____ Data shown

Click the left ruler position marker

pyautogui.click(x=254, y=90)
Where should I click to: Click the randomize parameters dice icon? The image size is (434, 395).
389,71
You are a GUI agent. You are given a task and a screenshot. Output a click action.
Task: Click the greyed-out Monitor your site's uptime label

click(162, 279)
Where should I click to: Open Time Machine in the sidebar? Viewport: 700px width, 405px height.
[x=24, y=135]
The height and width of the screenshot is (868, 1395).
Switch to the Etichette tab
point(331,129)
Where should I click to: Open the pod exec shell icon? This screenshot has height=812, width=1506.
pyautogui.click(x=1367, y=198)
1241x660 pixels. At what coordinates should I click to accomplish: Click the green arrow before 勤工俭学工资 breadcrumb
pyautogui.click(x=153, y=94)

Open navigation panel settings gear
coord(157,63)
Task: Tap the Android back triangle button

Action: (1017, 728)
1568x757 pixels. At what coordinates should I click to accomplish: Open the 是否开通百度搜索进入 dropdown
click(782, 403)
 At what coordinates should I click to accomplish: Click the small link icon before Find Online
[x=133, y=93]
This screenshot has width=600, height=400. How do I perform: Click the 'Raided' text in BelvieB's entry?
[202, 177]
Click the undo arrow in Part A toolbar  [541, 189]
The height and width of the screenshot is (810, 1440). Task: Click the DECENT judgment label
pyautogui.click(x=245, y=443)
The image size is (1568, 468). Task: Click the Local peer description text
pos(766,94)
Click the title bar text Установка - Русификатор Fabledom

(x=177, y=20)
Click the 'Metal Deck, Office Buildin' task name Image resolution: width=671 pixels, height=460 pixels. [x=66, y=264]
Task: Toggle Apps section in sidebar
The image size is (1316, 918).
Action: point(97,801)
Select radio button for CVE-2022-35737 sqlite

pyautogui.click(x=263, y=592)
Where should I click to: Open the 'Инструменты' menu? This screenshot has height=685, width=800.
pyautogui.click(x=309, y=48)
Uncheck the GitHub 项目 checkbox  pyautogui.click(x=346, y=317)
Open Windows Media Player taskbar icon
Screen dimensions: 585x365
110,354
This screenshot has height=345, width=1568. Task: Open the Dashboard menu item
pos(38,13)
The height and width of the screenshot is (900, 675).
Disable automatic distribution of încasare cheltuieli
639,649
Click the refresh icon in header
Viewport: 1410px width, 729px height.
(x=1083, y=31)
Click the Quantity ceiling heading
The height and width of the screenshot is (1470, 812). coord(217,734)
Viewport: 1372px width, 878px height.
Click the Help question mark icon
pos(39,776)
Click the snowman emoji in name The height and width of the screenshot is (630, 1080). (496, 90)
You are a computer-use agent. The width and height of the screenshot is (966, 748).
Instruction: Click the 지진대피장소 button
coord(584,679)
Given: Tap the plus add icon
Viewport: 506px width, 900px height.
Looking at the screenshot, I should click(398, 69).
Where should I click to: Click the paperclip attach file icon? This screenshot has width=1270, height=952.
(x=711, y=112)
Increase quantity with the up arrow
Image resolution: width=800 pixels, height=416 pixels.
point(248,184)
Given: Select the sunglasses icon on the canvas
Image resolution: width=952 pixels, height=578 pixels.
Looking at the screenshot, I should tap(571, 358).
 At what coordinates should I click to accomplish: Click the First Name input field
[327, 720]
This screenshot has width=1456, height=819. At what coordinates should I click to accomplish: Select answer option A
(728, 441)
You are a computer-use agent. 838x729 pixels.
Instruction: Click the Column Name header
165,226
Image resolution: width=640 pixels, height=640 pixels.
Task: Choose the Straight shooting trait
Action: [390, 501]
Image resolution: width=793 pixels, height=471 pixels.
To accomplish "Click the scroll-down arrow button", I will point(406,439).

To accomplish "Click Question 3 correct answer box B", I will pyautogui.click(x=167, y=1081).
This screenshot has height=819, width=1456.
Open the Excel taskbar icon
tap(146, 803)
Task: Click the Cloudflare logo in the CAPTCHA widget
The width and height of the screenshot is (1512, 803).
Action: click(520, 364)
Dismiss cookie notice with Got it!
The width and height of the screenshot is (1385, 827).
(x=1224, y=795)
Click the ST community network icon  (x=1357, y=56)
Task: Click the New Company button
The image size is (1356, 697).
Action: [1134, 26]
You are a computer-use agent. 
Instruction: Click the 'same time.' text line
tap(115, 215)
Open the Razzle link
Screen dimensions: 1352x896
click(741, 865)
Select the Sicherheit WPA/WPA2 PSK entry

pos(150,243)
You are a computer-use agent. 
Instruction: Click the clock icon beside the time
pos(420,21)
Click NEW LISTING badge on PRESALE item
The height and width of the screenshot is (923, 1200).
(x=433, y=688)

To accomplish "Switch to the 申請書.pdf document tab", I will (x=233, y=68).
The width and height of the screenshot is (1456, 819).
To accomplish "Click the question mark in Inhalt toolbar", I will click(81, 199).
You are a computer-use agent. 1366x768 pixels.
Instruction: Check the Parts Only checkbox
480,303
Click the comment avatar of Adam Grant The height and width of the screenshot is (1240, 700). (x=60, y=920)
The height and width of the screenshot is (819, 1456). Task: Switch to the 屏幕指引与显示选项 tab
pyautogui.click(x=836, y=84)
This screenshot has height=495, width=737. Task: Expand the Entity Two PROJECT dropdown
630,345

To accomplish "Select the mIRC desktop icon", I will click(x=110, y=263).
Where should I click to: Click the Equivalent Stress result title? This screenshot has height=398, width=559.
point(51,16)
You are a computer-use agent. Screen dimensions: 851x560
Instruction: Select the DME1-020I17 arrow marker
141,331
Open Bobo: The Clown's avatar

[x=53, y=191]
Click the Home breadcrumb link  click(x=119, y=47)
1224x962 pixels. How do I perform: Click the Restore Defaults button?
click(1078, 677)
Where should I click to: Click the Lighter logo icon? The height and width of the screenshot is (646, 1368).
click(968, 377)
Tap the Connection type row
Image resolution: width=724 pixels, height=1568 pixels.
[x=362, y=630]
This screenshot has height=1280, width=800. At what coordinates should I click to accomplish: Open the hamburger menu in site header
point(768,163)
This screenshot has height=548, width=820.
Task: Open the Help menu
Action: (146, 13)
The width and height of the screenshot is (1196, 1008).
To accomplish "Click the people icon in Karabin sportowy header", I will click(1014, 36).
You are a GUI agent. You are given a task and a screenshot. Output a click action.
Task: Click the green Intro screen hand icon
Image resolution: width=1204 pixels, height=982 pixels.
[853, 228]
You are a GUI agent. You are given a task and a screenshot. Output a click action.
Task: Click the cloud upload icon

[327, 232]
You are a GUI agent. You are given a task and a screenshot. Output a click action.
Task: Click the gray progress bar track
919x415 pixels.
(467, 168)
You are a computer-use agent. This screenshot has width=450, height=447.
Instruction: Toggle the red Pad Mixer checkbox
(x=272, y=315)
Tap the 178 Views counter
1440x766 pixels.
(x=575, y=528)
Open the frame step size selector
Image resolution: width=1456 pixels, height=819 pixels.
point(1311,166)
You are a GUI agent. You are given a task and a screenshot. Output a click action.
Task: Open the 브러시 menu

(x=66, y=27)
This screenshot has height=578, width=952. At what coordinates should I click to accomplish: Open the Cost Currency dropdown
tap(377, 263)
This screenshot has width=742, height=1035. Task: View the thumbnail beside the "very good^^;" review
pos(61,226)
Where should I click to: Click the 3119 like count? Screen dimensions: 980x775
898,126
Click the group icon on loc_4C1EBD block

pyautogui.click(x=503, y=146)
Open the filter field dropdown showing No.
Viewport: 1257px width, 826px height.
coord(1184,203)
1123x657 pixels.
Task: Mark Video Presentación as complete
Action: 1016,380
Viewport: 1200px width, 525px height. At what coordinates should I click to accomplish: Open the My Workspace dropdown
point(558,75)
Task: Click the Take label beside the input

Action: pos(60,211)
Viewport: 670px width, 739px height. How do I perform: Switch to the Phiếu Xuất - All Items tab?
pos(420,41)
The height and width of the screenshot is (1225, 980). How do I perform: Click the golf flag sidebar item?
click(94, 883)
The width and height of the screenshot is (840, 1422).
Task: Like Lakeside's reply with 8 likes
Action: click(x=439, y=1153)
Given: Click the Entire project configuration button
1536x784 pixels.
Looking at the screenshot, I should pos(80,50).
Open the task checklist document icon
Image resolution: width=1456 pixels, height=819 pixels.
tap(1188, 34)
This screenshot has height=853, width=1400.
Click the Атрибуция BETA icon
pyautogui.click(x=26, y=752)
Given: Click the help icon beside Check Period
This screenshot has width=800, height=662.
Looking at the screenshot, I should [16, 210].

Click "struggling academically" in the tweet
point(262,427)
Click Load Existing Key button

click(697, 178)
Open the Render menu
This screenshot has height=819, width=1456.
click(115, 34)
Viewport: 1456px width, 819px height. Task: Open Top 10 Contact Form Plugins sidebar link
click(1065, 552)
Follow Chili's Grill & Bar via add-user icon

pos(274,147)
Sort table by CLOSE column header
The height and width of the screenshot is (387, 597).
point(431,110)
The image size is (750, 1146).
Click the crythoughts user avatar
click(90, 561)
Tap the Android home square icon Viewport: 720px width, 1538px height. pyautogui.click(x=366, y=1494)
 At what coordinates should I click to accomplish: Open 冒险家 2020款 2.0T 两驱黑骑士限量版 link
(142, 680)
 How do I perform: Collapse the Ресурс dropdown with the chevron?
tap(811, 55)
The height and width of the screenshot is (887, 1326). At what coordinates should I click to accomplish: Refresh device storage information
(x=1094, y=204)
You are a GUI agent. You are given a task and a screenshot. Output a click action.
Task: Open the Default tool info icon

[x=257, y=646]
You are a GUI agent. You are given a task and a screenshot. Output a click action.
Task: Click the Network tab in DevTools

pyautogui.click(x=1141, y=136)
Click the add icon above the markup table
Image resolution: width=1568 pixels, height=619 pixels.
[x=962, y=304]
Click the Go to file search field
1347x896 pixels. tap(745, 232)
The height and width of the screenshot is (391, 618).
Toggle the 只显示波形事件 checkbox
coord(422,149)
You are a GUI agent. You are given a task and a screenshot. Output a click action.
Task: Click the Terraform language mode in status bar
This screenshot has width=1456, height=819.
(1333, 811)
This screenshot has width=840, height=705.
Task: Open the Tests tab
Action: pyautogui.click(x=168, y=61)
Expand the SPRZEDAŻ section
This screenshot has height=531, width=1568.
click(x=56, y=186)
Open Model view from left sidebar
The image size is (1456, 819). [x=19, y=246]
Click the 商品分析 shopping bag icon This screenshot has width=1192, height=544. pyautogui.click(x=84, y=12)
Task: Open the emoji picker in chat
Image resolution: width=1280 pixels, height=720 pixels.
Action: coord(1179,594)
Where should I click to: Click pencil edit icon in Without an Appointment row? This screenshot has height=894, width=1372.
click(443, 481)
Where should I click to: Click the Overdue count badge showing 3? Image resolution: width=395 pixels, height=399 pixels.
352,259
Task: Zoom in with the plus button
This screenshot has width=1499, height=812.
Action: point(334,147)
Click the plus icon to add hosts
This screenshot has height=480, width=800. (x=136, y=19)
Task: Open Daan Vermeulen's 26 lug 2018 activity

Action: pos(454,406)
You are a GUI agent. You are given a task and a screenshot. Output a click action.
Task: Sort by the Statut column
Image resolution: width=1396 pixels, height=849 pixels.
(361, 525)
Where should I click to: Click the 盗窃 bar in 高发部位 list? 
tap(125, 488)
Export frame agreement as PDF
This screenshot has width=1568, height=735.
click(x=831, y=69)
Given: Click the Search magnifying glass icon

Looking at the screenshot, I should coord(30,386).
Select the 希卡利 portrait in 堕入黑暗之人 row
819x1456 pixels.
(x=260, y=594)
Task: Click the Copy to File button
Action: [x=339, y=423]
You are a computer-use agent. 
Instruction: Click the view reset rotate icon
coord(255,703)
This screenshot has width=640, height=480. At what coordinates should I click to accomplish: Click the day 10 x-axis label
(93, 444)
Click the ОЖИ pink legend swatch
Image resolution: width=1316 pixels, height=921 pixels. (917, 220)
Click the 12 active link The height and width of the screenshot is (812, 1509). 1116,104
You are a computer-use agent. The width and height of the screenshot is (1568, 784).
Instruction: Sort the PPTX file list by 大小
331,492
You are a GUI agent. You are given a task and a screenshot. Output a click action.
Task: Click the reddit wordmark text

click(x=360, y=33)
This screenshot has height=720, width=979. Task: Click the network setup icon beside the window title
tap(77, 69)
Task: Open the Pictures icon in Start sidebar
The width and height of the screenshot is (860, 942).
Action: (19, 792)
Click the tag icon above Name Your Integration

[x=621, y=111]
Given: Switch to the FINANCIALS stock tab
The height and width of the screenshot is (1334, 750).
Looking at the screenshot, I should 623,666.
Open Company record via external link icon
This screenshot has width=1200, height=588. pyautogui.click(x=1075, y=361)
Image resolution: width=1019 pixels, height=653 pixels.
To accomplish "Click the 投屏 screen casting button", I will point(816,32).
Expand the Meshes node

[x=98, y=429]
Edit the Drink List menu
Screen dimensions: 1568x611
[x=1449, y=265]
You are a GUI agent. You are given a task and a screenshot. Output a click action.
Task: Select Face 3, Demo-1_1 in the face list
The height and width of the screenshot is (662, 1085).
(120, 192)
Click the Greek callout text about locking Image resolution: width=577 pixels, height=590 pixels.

________

Task directions: Write out the lines of the records above, from the line containing "This screenshot has width=742, height=1035." through the line containing "pos(61,226)", both lines included.

Exercise output:
This screenshot has width=742, height=1035. Task: View the thumbnail beside the "very good^^;" review
pos(61,226)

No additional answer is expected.